┌────────
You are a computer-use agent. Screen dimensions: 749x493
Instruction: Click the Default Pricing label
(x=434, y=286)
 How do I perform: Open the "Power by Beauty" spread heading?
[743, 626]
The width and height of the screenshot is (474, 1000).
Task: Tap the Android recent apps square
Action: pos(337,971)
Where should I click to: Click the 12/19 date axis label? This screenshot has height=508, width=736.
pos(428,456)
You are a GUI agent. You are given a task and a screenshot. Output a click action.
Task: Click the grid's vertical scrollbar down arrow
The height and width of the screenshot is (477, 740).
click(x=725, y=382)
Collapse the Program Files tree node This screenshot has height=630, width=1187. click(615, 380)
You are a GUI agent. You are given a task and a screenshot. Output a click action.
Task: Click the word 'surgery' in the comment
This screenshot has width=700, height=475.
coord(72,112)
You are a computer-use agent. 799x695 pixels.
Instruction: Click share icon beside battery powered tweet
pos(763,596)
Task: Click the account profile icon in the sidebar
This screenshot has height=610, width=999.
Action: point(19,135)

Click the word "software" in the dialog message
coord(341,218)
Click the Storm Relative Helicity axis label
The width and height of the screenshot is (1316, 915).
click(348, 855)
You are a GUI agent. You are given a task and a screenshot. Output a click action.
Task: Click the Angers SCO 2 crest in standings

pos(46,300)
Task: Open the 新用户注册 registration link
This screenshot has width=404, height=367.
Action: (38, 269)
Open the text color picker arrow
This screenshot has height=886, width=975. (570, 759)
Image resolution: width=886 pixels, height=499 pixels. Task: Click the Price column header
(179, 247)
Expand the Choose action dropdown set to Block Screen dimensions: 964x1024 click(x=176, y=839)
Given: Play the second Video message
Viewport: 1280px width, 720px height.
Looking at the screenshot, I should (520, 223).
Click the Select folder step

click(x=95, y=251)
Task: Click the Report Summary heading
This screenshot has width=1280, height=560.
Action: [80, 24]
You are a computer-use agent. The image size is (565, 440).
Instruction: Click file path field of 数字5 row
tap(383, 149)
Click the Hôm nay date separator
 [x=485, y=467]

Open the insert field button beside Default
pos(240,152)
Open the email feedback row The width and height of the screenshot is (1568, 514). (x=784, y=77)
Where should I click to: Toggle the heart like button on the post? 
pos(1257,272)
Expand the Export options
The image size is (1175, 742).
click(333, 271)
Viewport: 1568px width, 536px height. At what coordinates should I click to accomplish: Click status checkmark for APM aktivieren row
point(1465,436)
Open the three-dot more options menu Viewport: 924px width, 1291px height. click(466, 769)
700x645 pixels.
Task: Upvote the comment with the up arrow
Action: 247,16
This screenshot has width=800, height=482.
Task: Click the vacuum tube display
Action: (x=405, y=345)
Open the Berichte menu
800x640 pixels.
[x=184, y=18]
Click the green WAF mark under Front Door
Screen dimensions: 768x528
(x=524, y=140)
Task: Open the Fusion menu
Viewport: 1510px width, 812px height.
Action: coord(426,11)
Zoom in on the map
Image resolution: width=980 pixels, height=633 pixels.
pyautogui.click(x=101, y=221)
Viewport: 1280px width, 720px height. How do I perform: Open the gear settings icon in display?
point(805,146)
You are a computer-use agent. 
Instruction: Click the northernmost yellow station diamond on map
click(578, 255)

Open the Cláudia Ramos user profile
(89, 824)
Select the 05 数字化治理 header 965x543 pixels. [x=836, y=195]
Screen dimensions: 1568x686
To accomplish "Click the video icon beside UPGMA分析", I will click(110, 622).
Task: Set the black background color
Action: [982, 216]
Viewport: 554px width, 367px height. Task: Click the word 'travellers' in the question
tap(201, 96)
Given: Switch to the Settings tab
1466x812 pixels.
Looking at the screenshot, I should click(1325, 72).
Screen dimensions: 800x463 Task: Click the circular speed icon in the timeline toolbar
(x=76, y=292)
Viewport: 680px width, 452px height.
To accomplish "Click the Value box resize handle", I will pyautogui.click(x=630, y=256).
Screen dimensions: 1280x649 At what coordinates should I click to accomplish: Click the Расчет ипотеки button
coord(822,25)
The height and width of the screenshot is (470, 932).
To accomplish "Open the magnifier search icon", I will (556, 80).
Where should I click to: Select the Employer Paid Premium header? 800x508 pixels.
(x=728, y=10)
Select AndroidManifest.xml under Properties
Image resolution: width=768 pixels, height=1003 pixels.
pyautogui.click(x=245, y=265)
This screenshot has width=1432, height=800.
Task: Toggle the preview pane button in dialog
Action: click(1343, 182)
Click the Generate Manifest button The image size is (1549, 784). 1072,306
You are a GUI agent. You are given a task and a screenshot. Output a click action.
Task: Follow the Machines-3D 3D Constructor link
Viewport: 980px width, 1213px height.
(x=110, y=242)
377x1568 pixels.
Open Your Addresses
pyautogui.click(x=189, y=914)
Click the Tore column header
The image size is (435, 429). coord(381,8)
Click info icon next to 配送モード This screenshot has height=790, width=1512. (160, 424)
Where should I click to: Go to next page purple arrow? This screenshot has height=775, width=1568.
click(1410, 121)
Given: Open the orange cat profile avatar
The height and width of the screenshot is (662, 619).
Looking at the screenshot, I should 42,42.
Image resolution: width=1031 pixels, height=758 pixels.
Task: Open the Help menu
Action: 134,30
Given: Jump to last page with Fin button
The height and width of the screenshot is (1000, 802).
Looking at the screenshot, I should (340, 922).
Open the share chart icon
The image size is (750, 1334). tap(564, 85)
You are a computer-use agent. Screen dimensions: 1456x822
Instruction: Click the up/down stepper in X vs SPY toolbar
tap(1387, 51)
└────────
**Task statement:** Look above for the line containing "Viewport: 980px width, 1213px height." and the line containing "Click info icon". Transcribe both, with the lines between them, exactly.

**Answer to this problem:**
Viewport: 980px width, 1213px height.
(x=110, y=242)
377x1568 pixels.
Open Your Addresses
pyautogui.click(x=189, y=914)
Click the Tore column header
The image size is (435, 429). coord(381,8)
Click info icon next to 配送モード This screenshot has height=790, width=1512. (160, 424)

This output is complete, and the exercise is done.